**AUSZUG**:

>>

Urteil vom 9. Juni 2005 
Kassationshof 
 
Besetzung 
Bundesrichter Schneider, Präsident, 
Bundesrichter Karlen, Zünd, 
Gerichtsschreiber Monn. 
 
Parteien 
X.________, Beschwerdeführer, 
 
gegen 
 
Y.________, Beschwerdegegner, vertreten durch Fürsprecher Dr. René Müller, 
Obergericht des Kantons Aargau, 2. Strafkammer, Obere Vorstadt 38, 5000 Aarau. 
 
Gegenstand 
6P.69/2005 
Art. 4 aBV (Strafverfahren; willkürliche Beweiswürdigung) 
 
6S.199/2005 
Beschimpfung, 
 
Staatsrechtliche Beschwerde (6P.69/2005) und Nichtigkeitsbeschwerde (6S.199/2005) gegen das Urteil des Obergerichts des Kantons Aargau, 2. Strafkammer, vom 31. März 2005. 
 
Das Bundesgericht zieht in Erwägung: 
1. 
X.________ erhob am 6. April 2003 Privatstrafklage gegen Y.________. Dieser habe ihn am 15. März 2003 mehrmals beschimpft und mit "Nazischwein" und "Sauschwab" betitelt. Der Beklagte sei deshalb nach Art. 173 ff. StGB zu bestrafen und zu einer Genugtuung von mindestens Fr. 1'000.-- zu verurteilen.

<<

**EXTRAHIERTE DATEN**:
>>

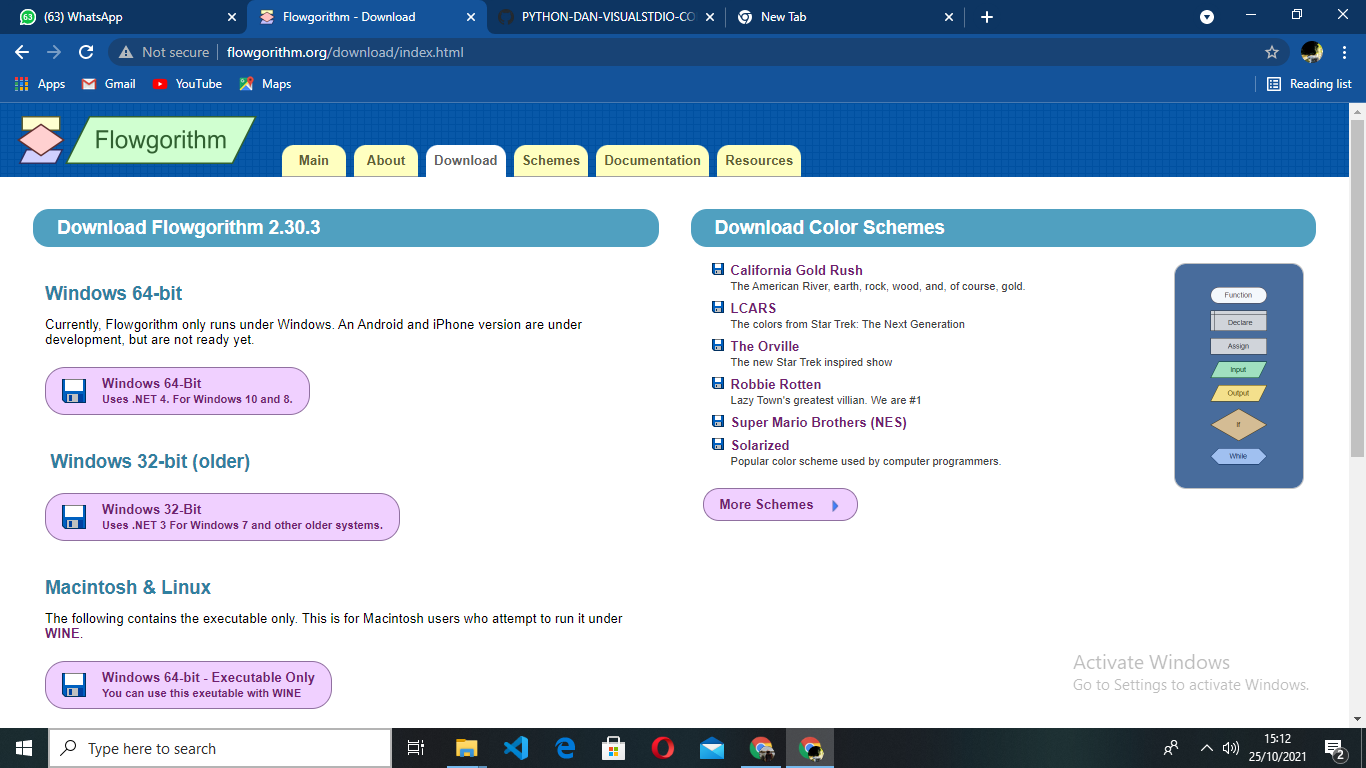This screenshot has width=1366, height=768.
Task: Click the volume icon in system tray
Action: pos(1229,747)
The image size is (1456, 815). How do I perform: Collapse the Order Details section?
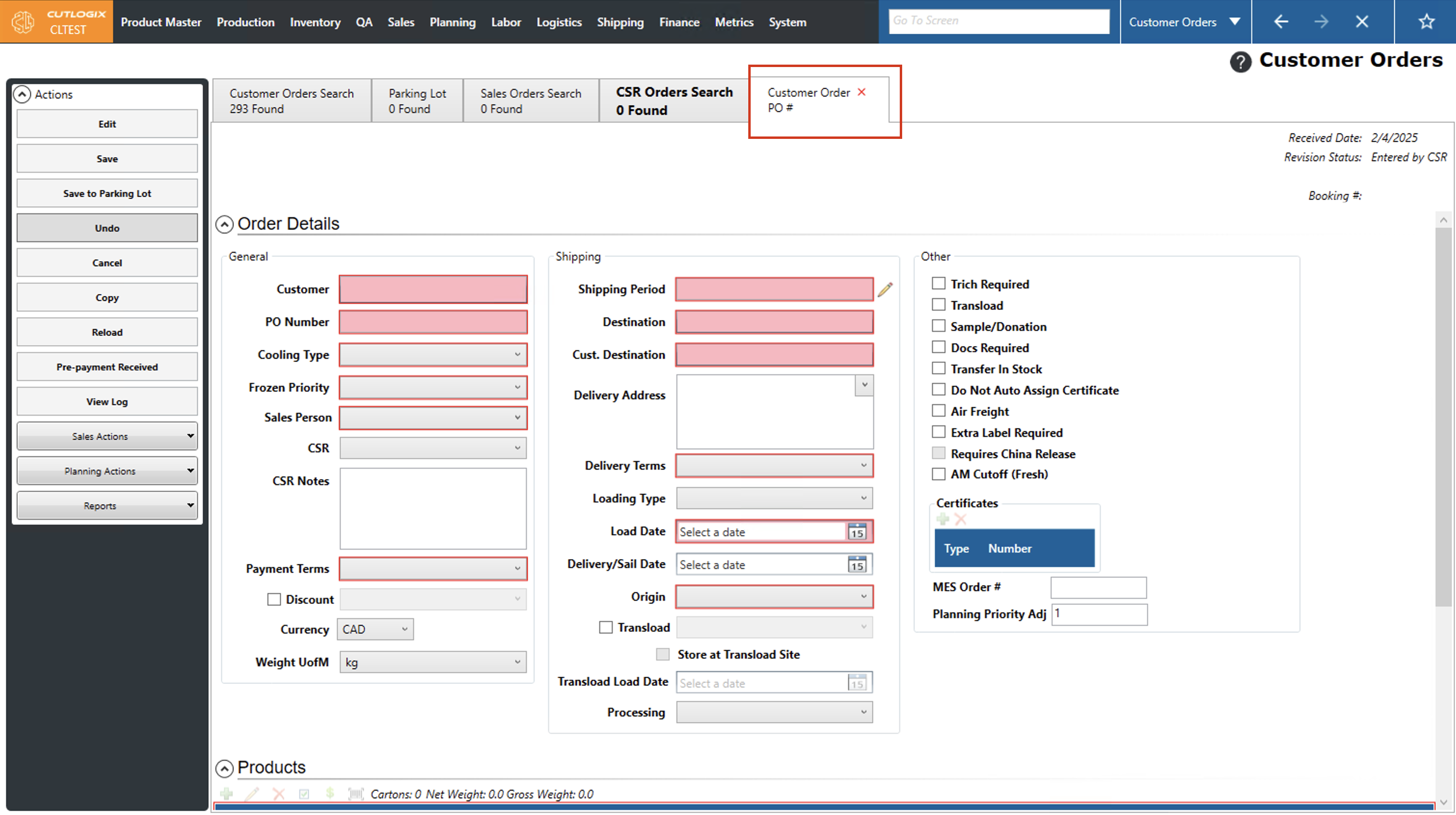(x=224, y=224)
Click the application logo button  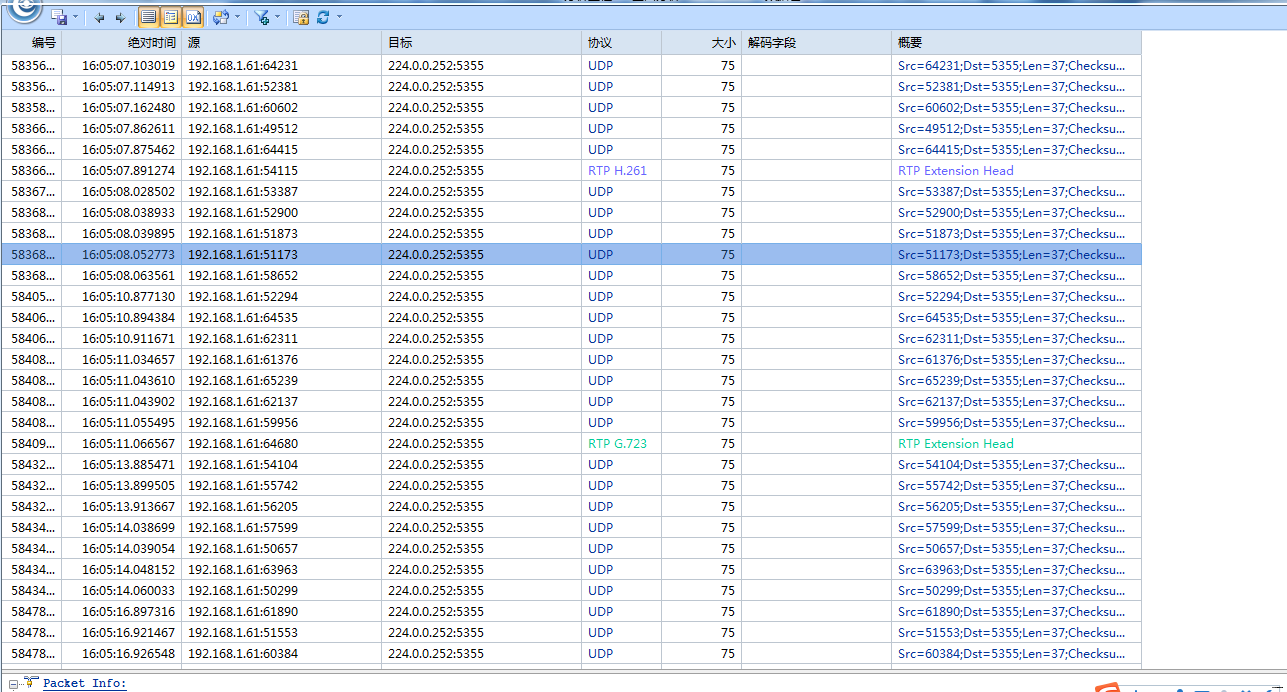pos(24,10)
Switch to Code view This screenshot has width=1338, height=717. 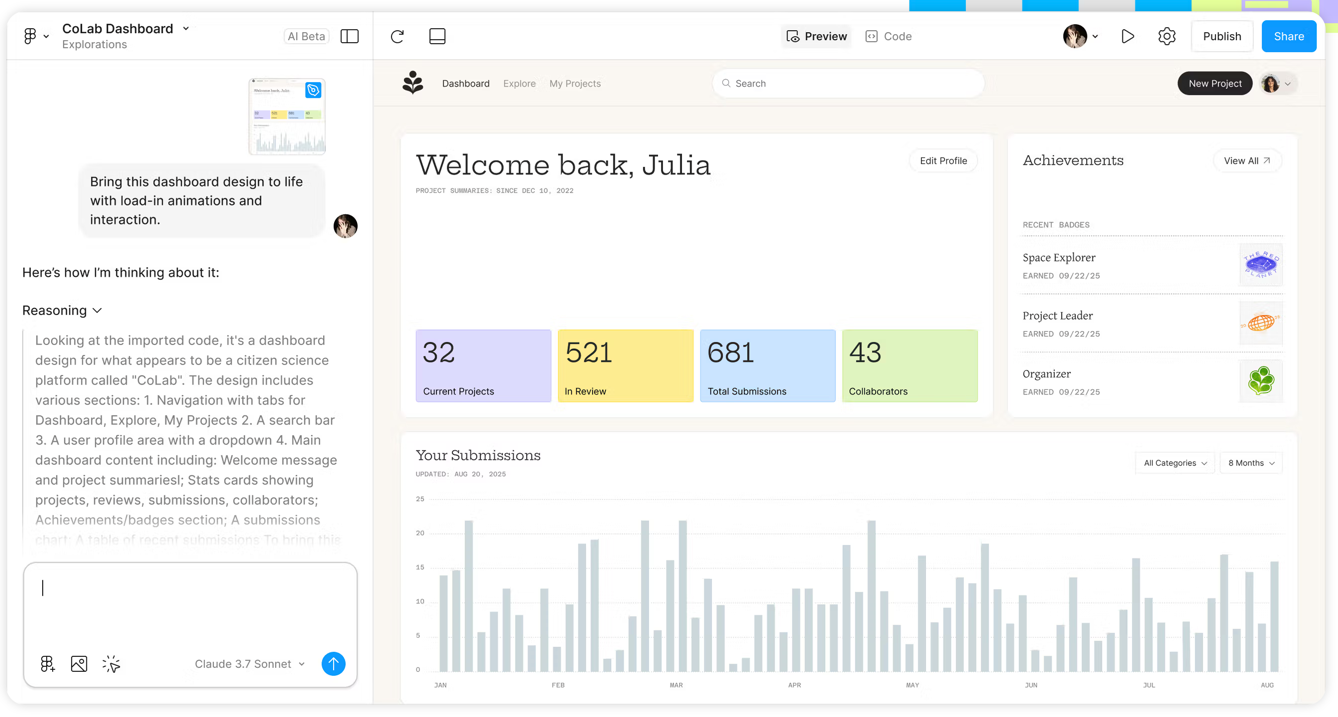point(888,36)
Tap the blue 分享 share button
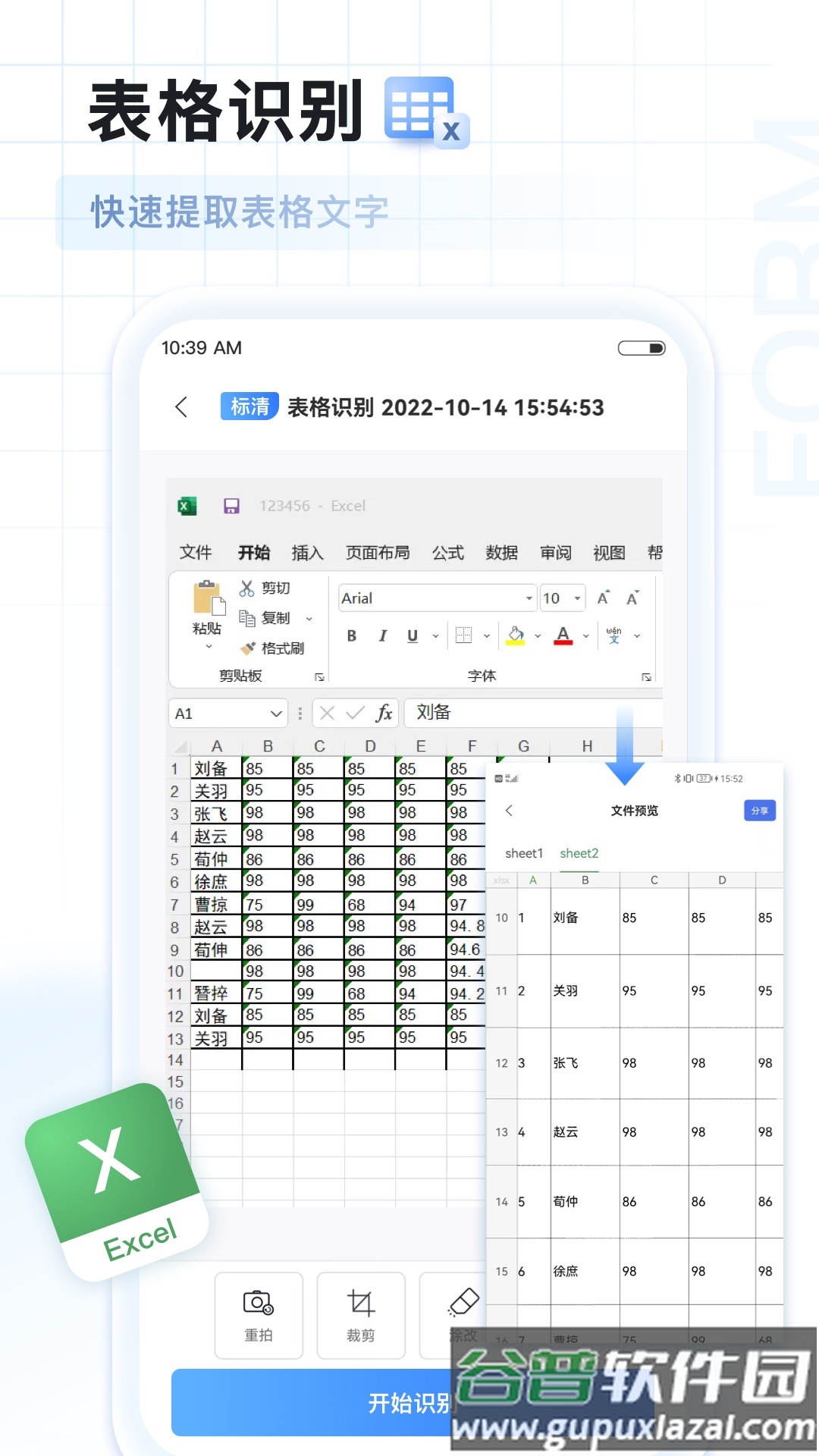This screenshot has width=819, height=1456. click(x=759, y=811)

<<

**ARBEITSAUFTRAG**: Geben Sie aus dem Urteilsauszug alles von „Das Bundesgericht zieht“ bis hinunter zu „1'000.-- zu verurteilen.“ wortgetreu wieder.

**ERWARTETE ANTWORT**:
Das Bundesgericht zieht in Erwägung: 
1. 
X.________ erhob am 6. April 2003 Privatstrafklage gegen Y.________. Dieser habe ihn am 15. März 2003 mehrmals beschimpft und mit "Nazischwein" und "Sauschwab" betitelt. Der Beklagte sei deshalb nach Art. 173 ff. StGB zu bestrafen und zu einer Genugtuung von mindestens Fr. 1'000.-- zu verurteilen.